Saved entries
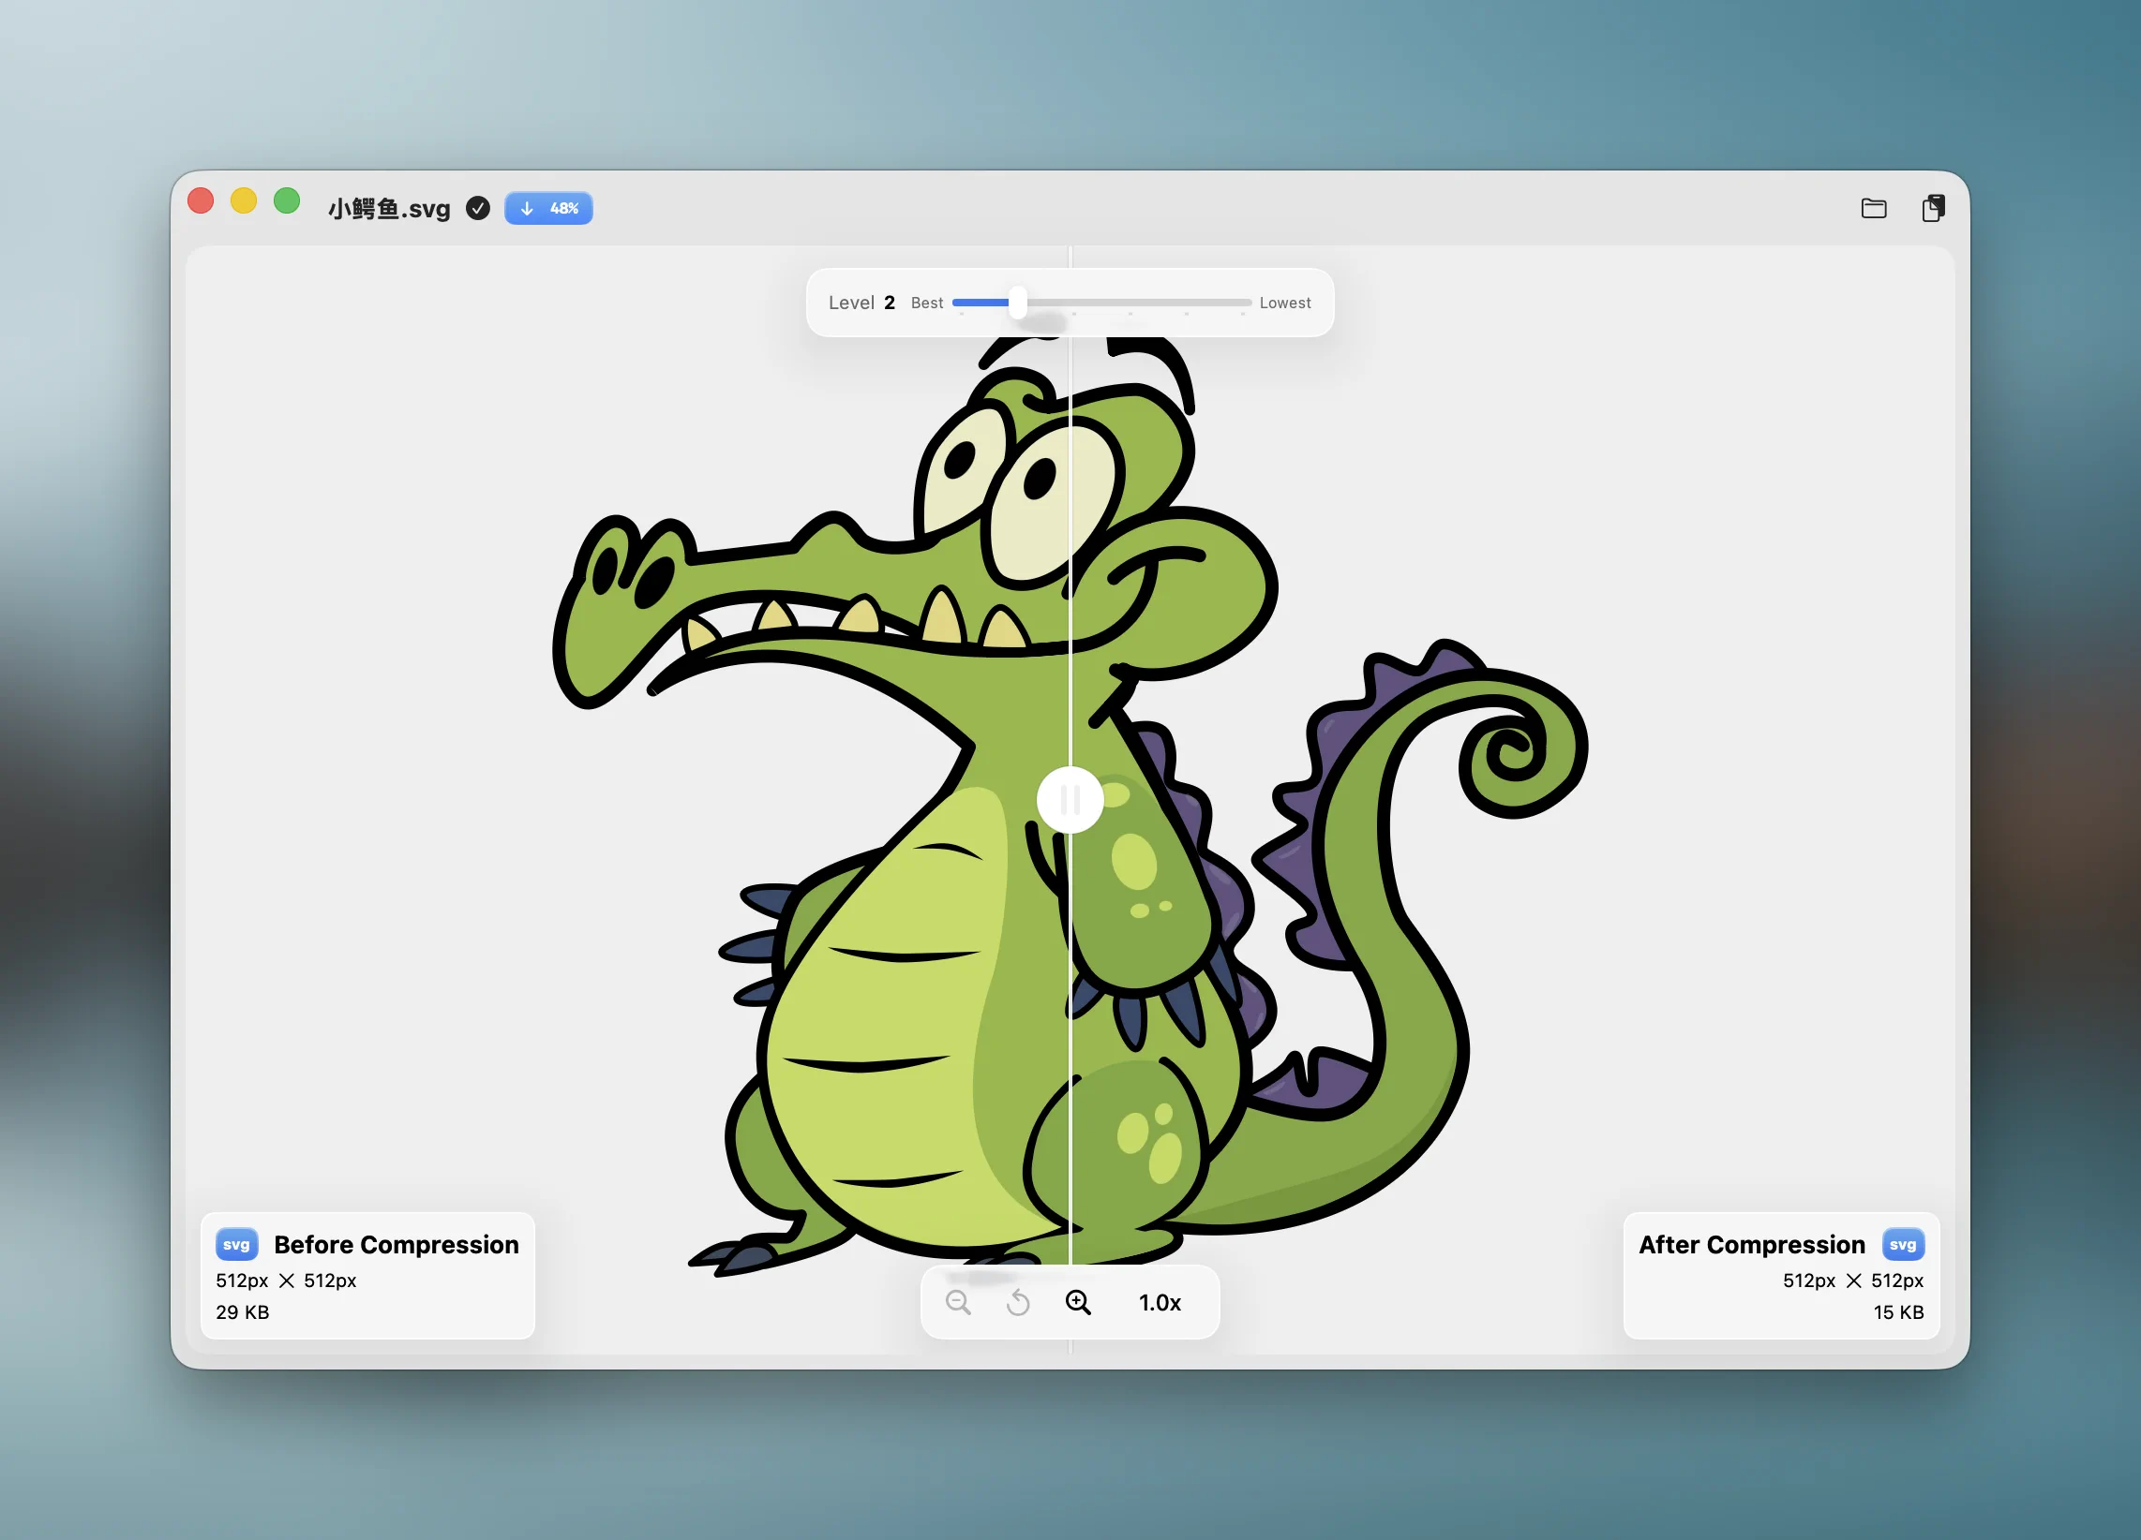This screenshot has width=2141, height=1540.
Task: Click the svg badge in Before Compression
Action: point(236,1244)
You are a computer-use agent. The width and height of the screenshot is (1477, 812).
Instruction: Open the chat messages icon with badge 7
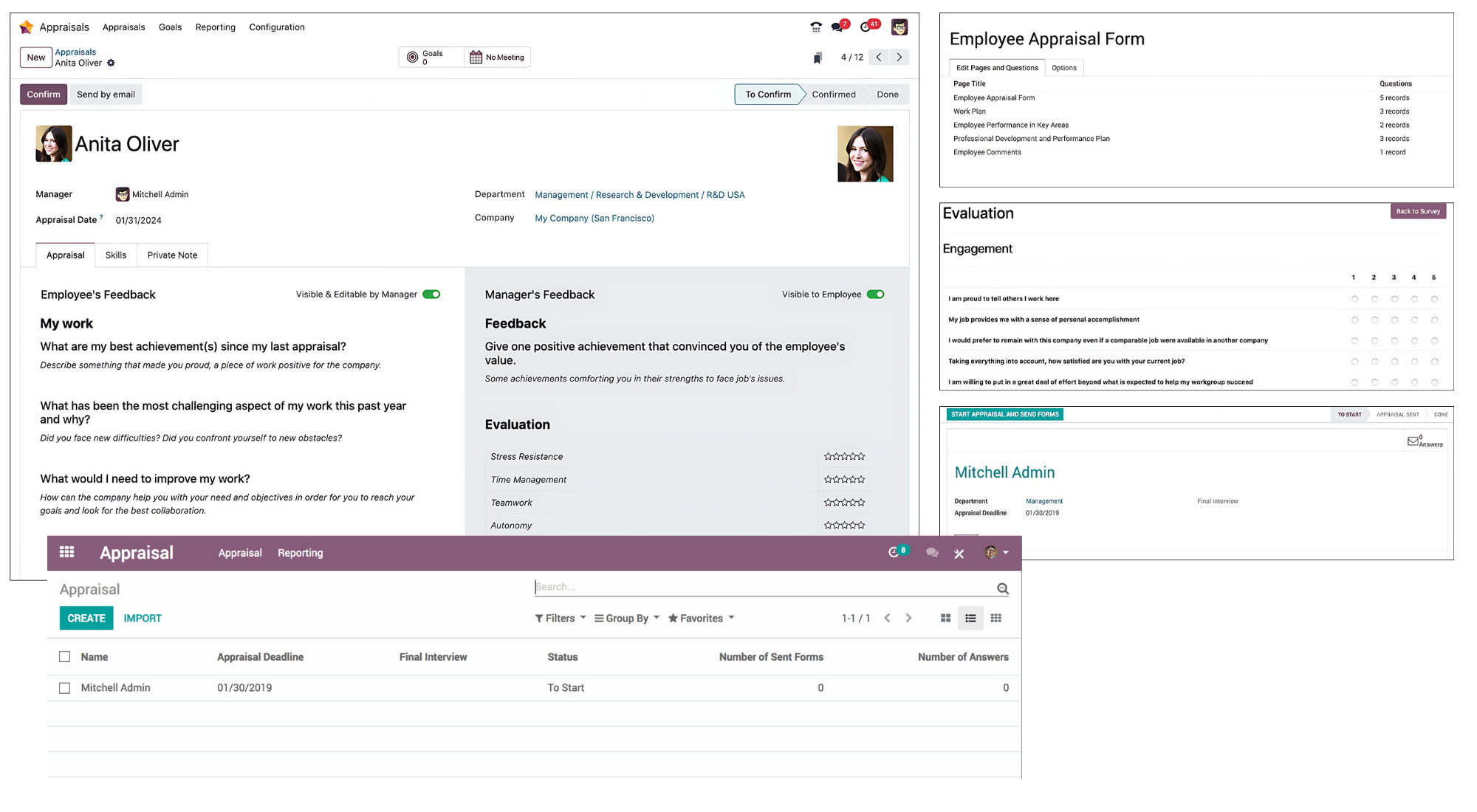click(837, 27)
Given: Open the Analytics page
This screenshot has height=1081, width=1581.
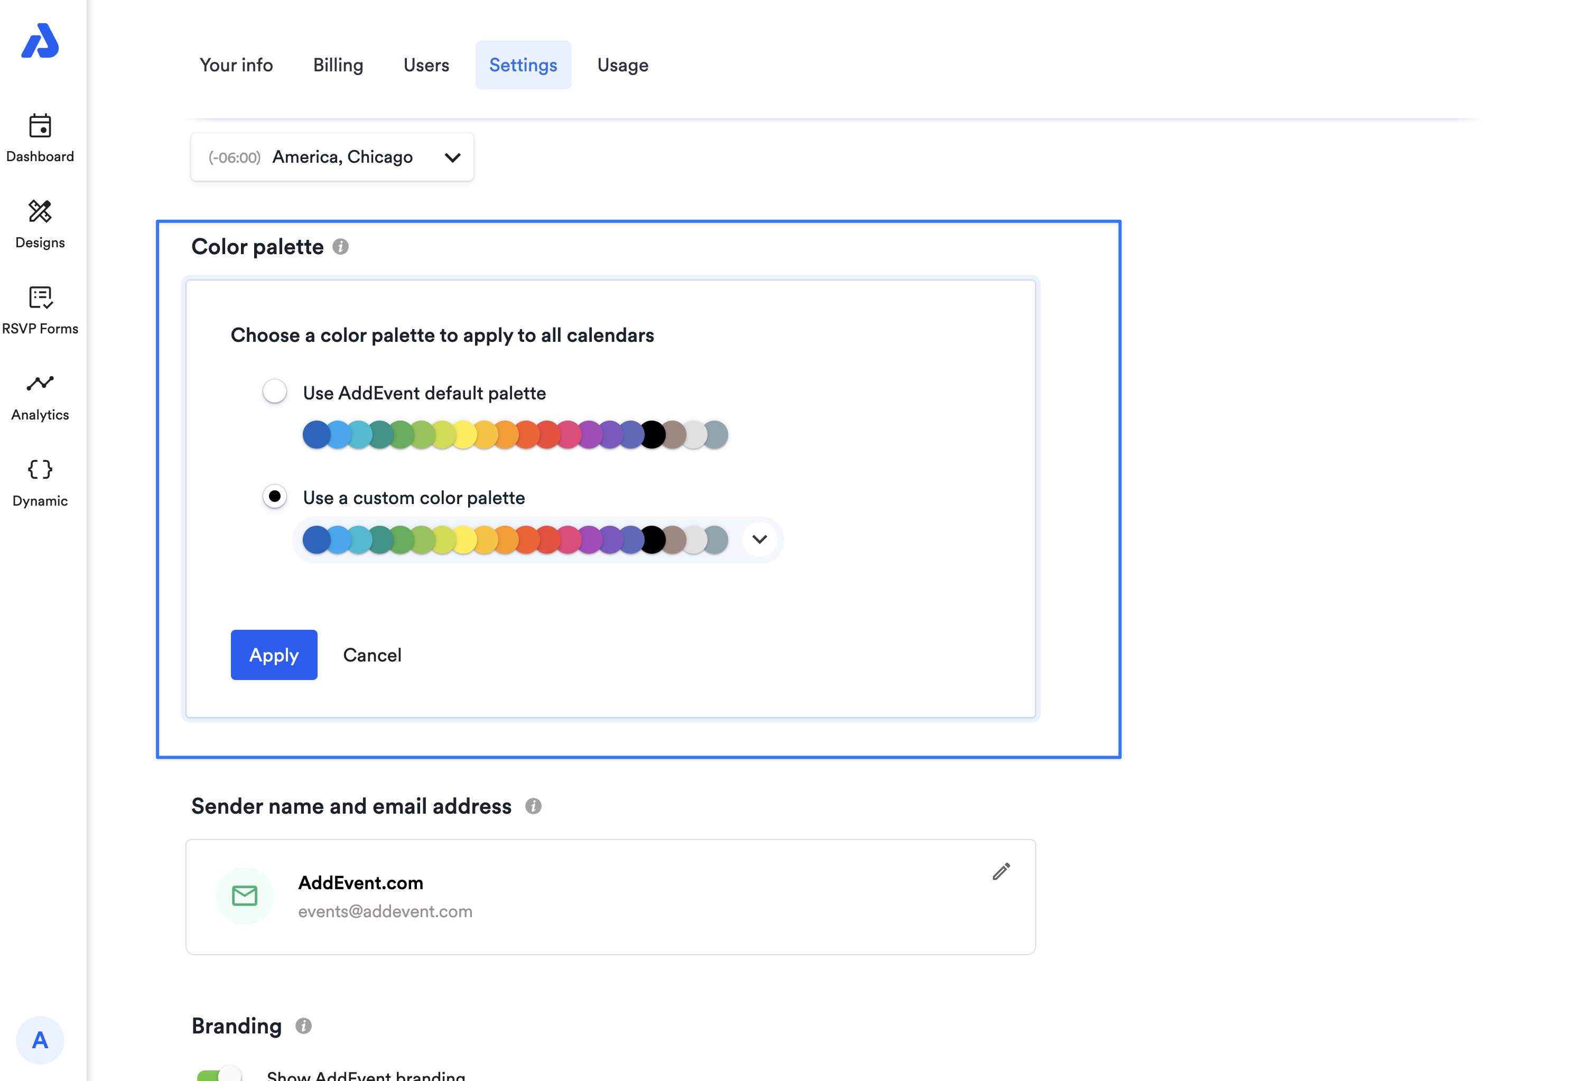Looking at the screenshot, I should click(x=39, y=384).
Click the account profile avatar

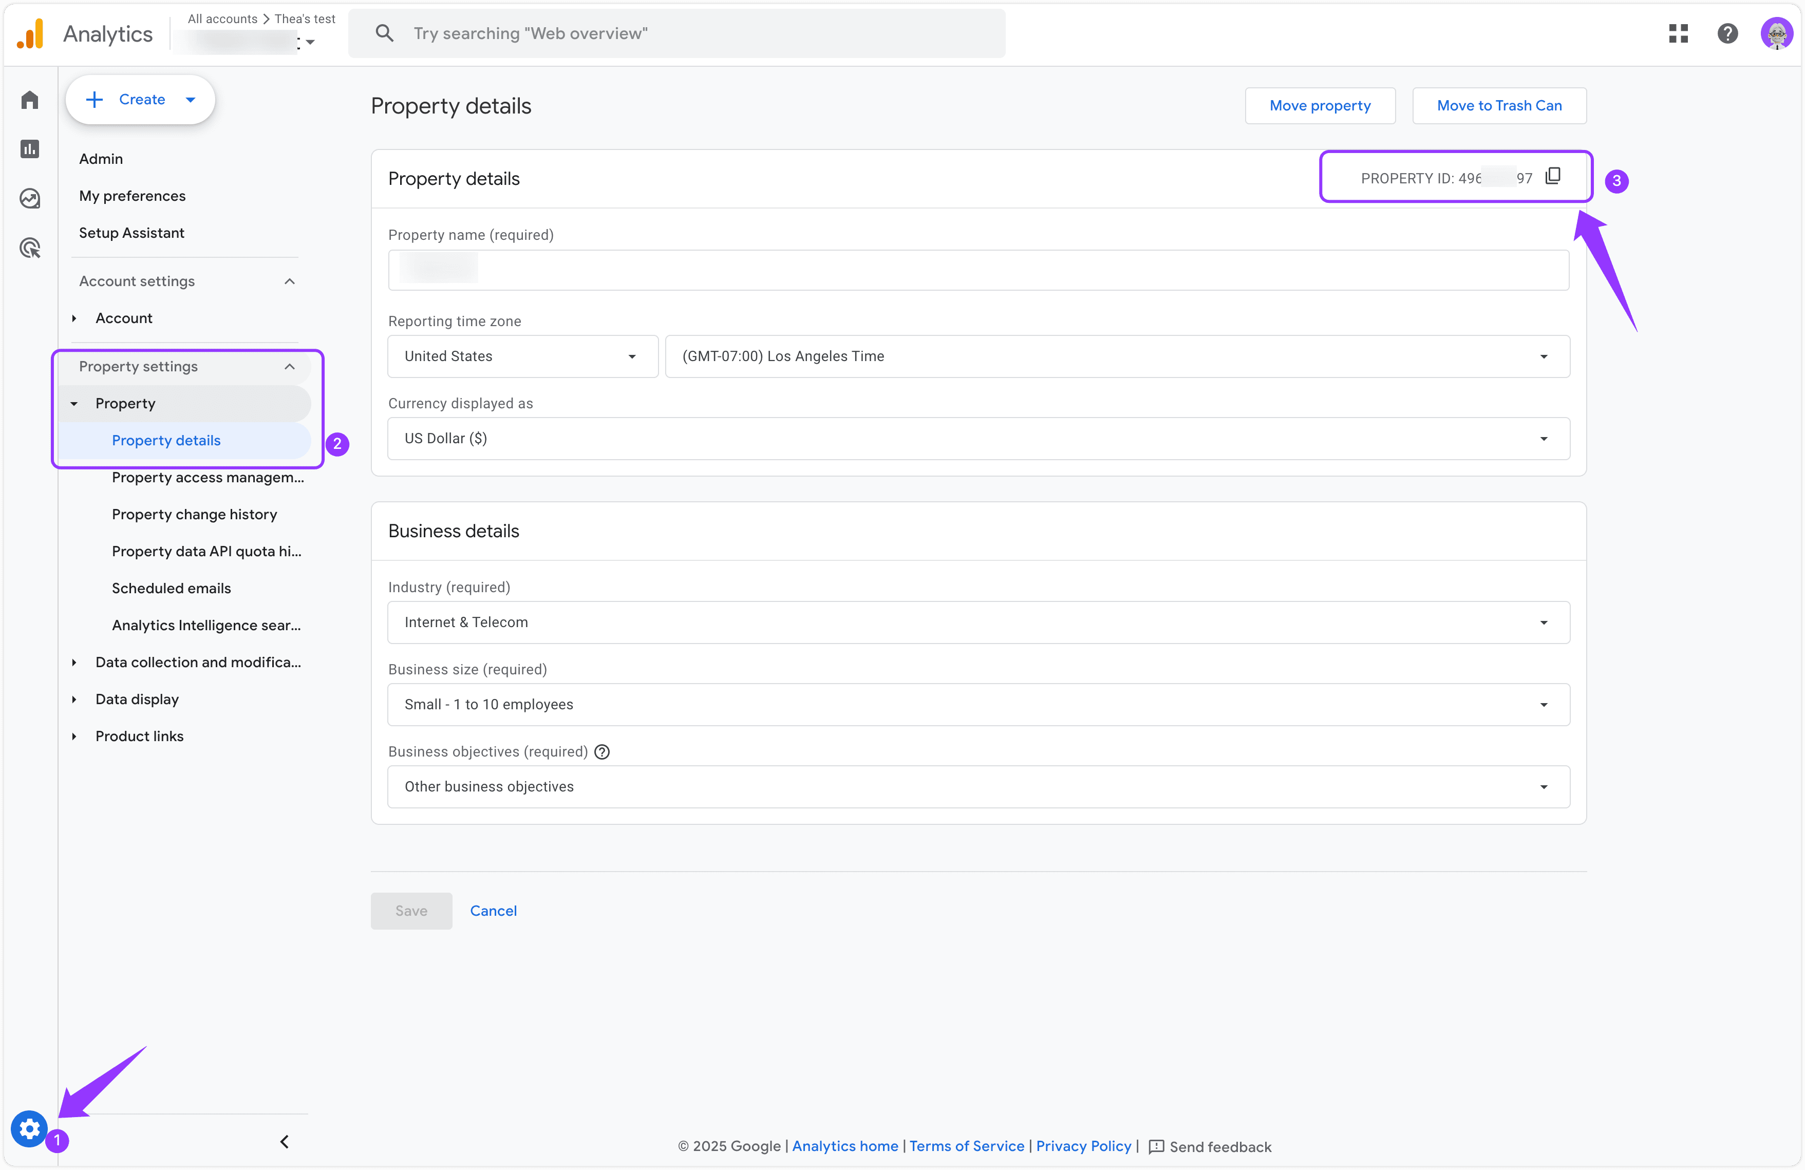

# Exercise details
Reproduce the records above exactly, but only from the line containing "You are a computer-use" through the last line, both included, and without any pictures.

# Task output
You are a computer-use agent. The width and height of the screenshot is (1477, 812).
Instruction: Open the chat messages icon with badge 7
click(837, 27)
Given: Open the Analytics page
This screenshot has height=1081, width=1581.
Looking at the screenshot, I should click(x=39, y=384).
Click the account profile avatar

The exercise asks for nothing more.